Shaykh Muhammad Emin Er (c. 1914 - 27 June 2013) was an Islamic scholar trained in the Ottoman tradition who lived a life devoted to teaching and spirituality. He was born in the village of Kuluyan in the Ottoman province of Diyarbakır, and his family belonged to a Kurdish tribe called Miran.

Muhammad Emin was orphaned at the age of ten and spent his early life in difficult circumstances tending sheep on the mountainside. As a child, he had a passionate desire to learn how to read and write. He would carve words into stone with rocks, praying to God that he be given the ability to read the Quran.

At the age of about 25, after completing the hajj, Muhammad Emin set out in pursuit of religious learning across eastern Anatolia and, later, in Syria. He studied the traditional disciplines, including Arabic morphology (ṣarf), syntax (naḥw), logic (manṭiq), language theory (ʿilm al-waḍʿ), rhetoric (balāgha), rational theology (kalām), jurisprudence (fiqh), legal theory (uṣūl al-fiqh), Quran exegesis (tafsīr), prophetic traditions (uṣūl al-ḥadīth), memorizing by heart many of the main teaching texts of these sciences. He also devoted himself to the practice of spiritual purification with teachers from the Naqshbandi Sufi order and was known for maintaining a high level of character and palpable spiritual purpose. He met and studied with Bediüzzaman Nursi.

Shaykh Emin published a large number of books in Arabic.
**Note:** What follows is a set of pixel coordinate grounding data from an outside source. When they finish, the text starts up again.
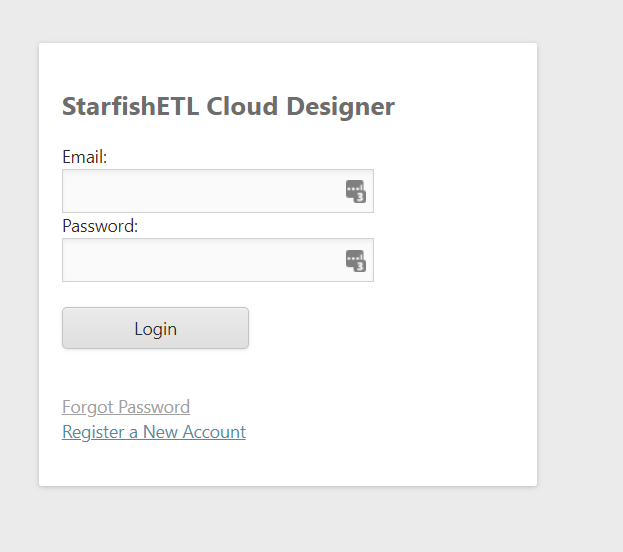Focus the Password input field
The image size is (623, 552).
[200, 260]
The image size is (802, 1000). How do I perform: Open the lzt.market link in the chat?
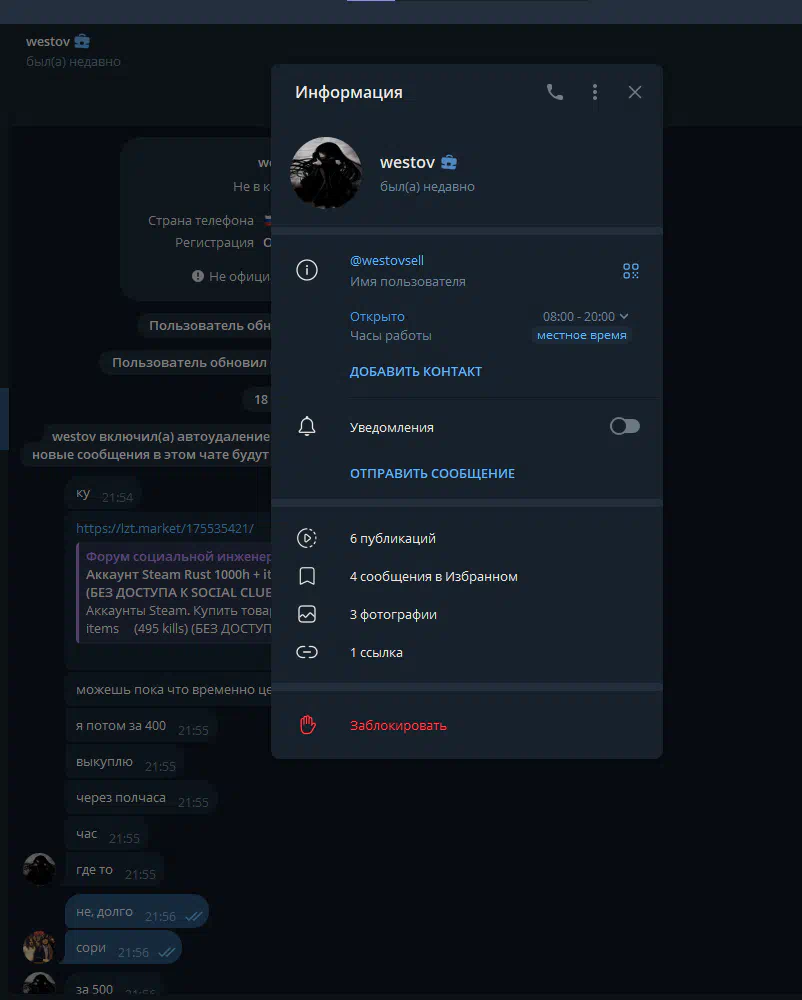coord(164,528)
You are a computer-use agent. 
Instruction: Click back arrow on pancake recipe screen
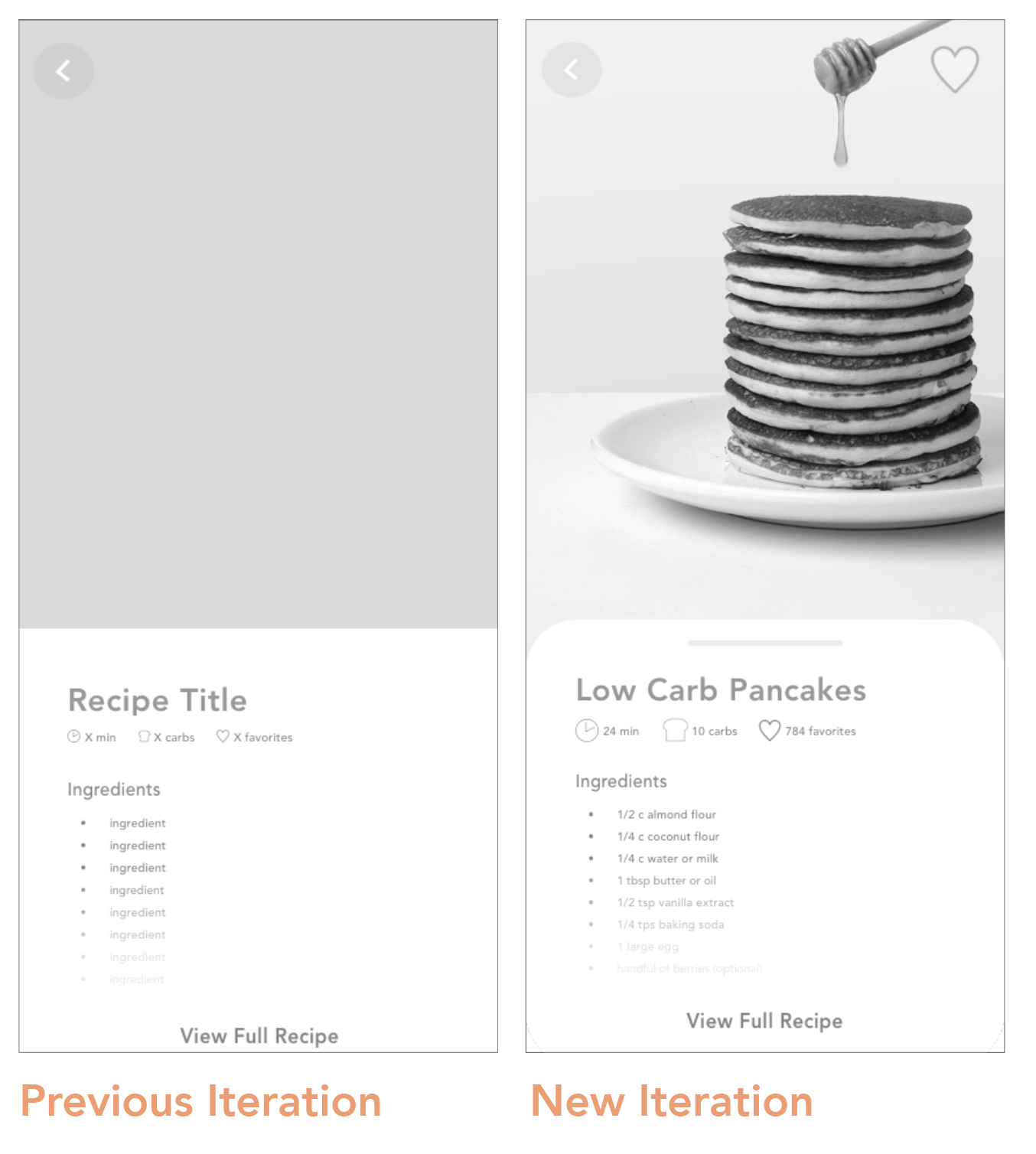click(x=571, y=70)
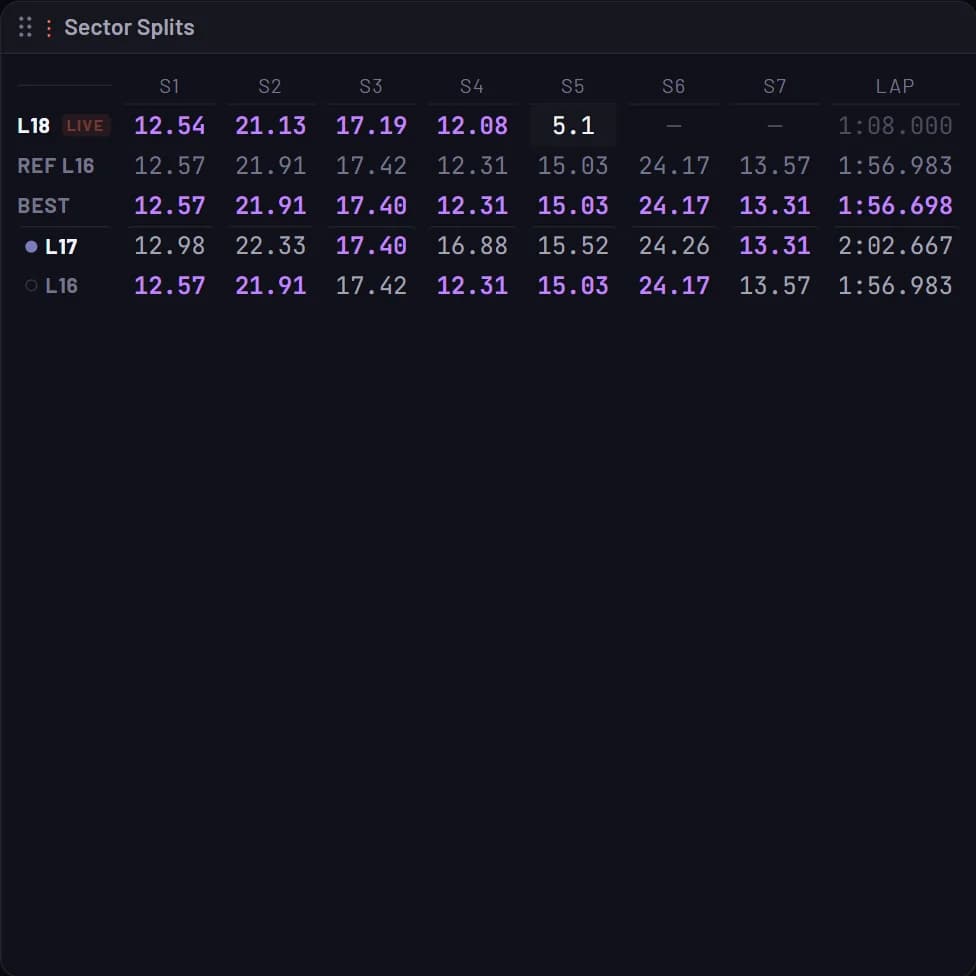
Task: Click the projected lap time 1:08.000
Action: [895, 126]
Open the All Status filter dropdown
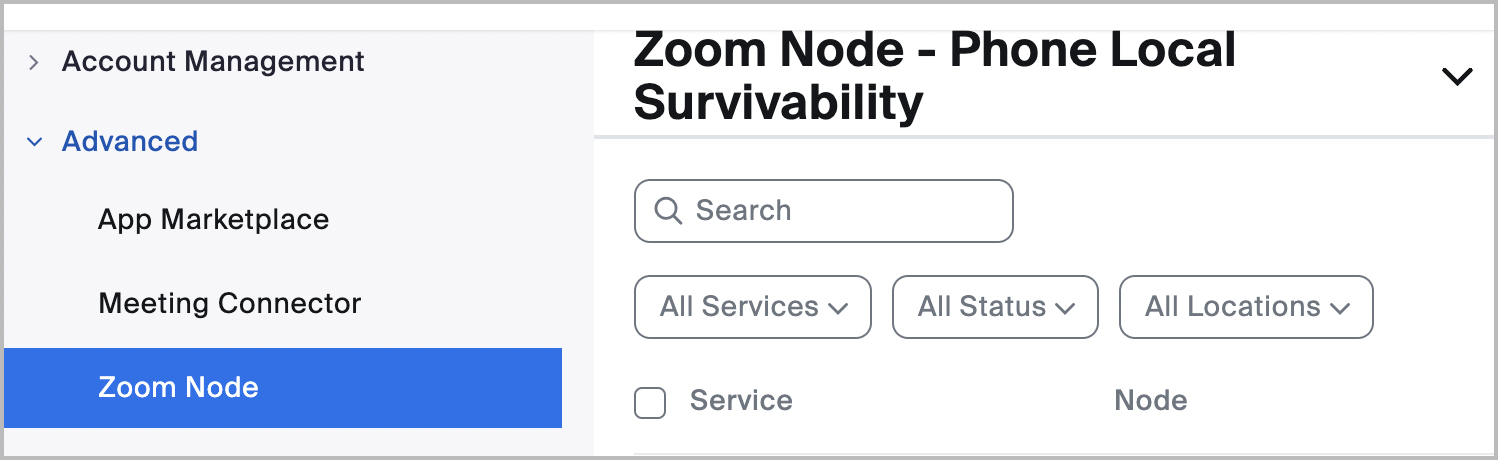Viewport: 1498px width, 460px height. pyautogui.click(x=994, y=307)
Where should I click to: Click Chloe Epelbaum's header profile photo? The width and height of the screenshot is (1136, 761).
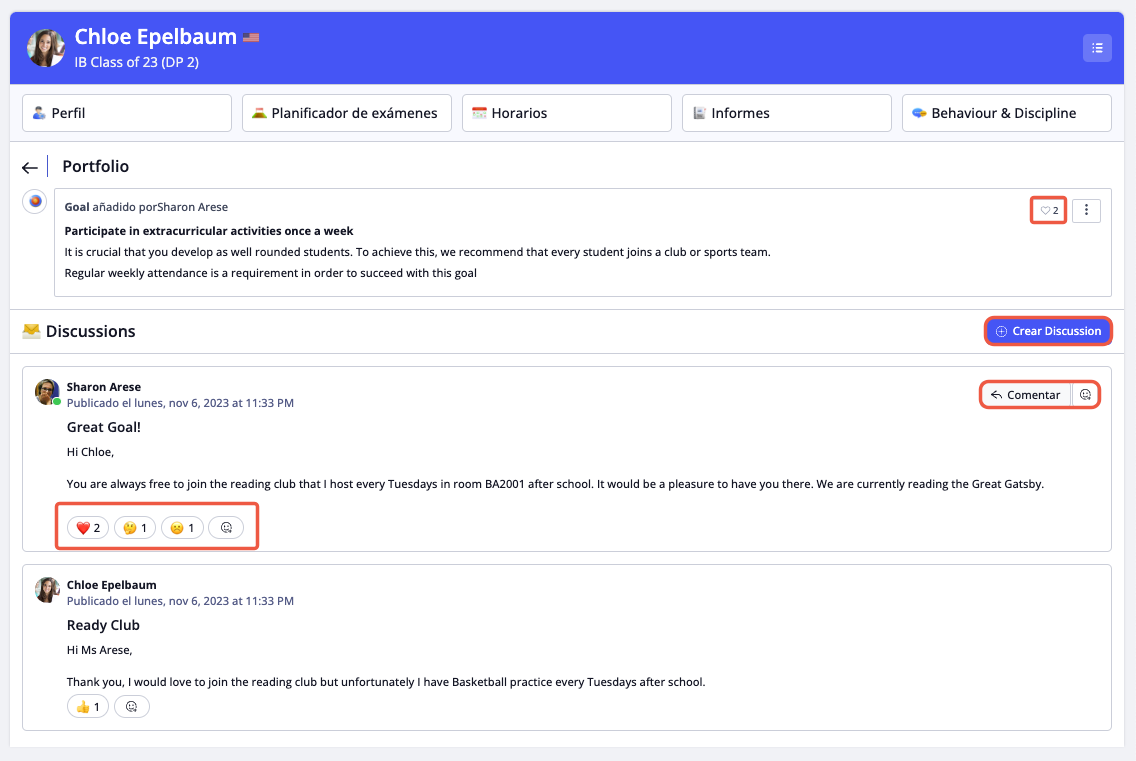pos(46,48)
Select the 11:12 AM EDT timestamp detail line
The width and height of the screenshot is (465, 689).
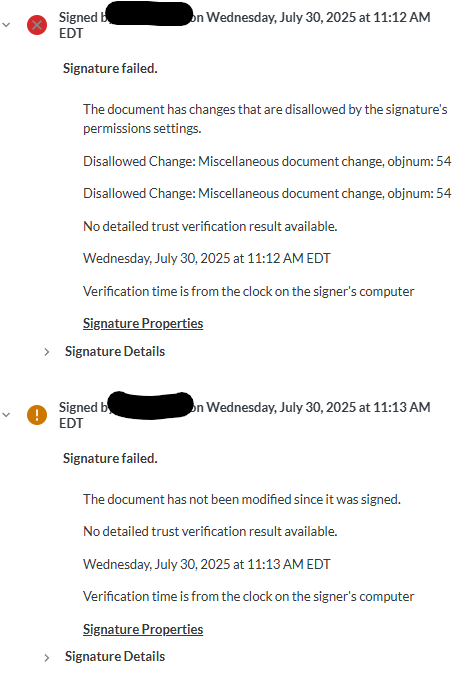(x=207, y=258)
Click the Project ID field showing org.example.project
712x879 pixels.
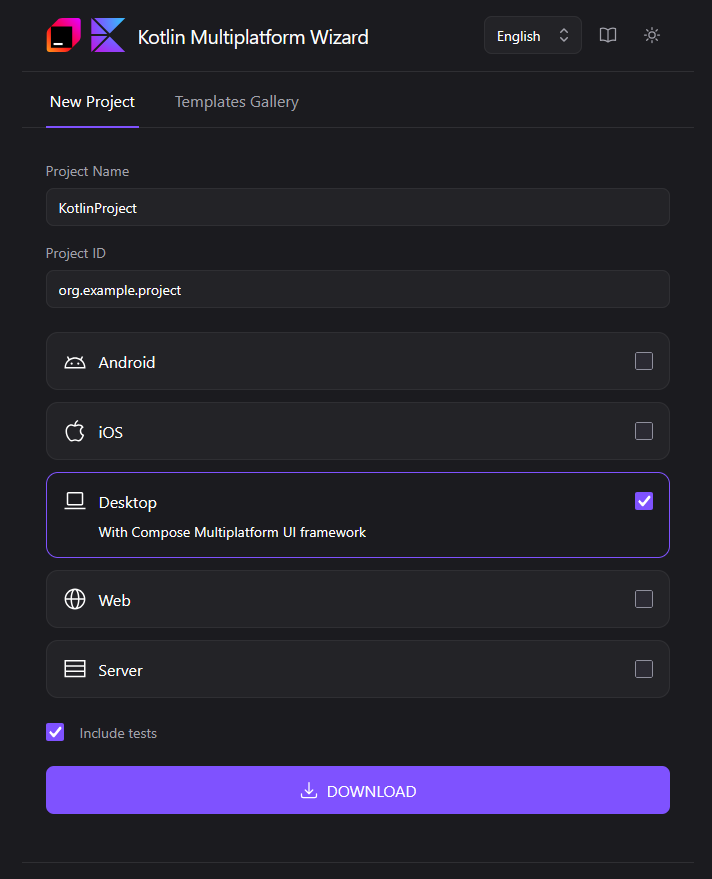pyautogui.click(x=357, y=290)
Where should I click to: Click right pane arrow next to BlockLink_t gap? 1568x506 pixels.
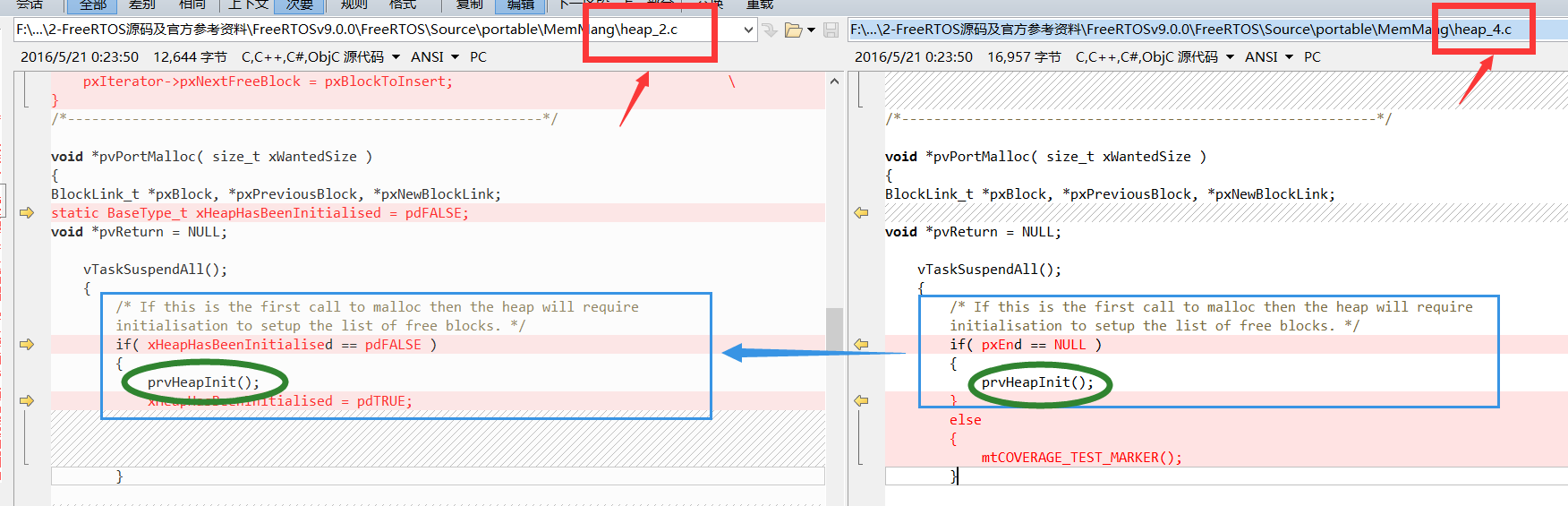click(861, 213)
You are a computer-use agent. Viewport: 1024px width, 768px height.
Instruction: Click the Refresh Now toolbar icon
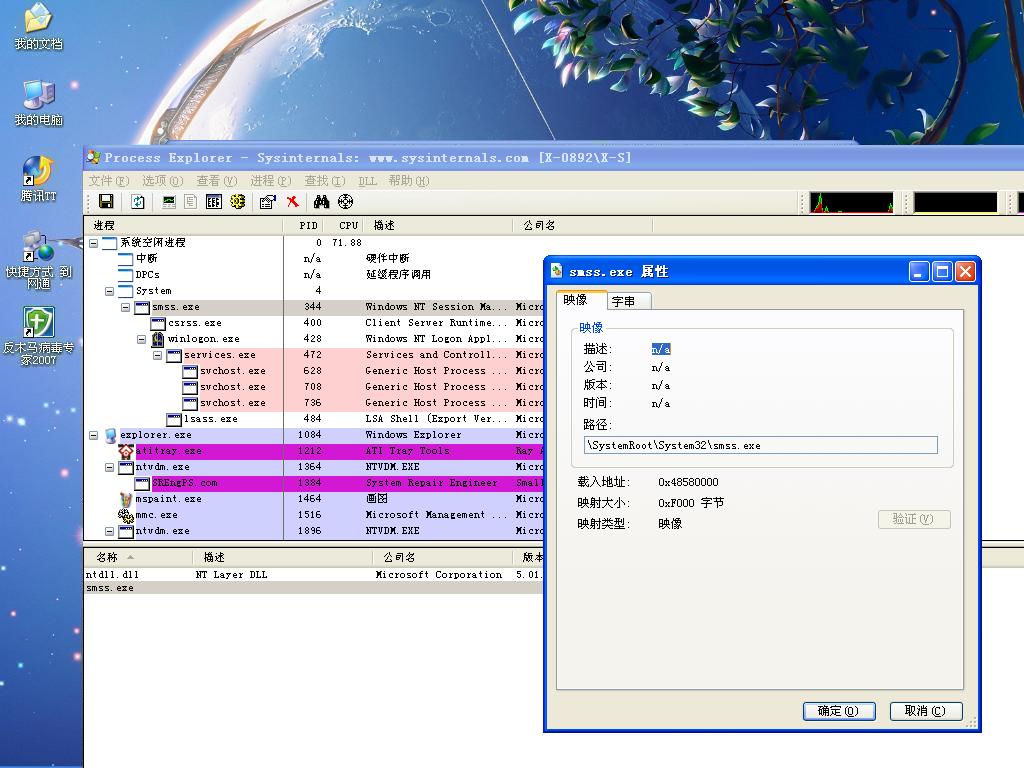click(138, 202)
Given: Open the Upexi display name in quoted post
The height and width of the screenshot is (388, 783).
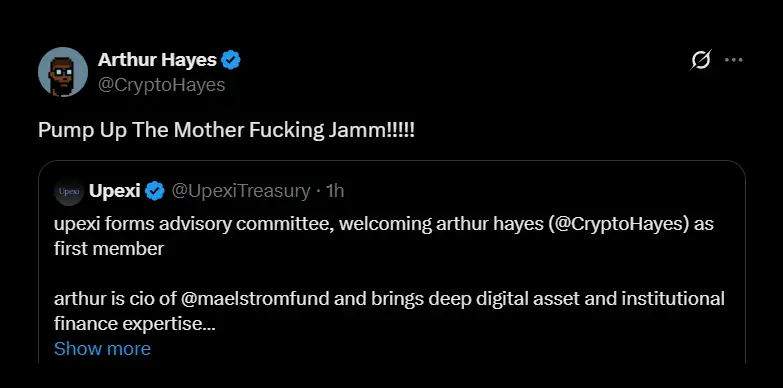Looking at the screenshot, I should tap(115, 191).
With a strong pedagogical vision, he focused on the basic disciplines within Arabic linguistics (such as morphology, syntax, and logic), but also wrote in more advanced disciplines (such as Islamic law, especially in relation to spiritual purification, or Sufism). He has stated that a major goal of his scholarship is to adapt the traditional religious sciences of Islam to present-day needs and concerns.

Shaykh Emin has made statements concerning the compatibility of Islamic thought with many of the fundamental teachings of the Judeo-Christian tradition, in particular that the rigorous emulation of the life of Muhammad necessarily leads the believer to the emulation of Jesus and Moses, who are regarded in Islam as central prophets.

Shaykh Emin's students include Mokhtar Maghraoui and Khalil Abdur-Rashid.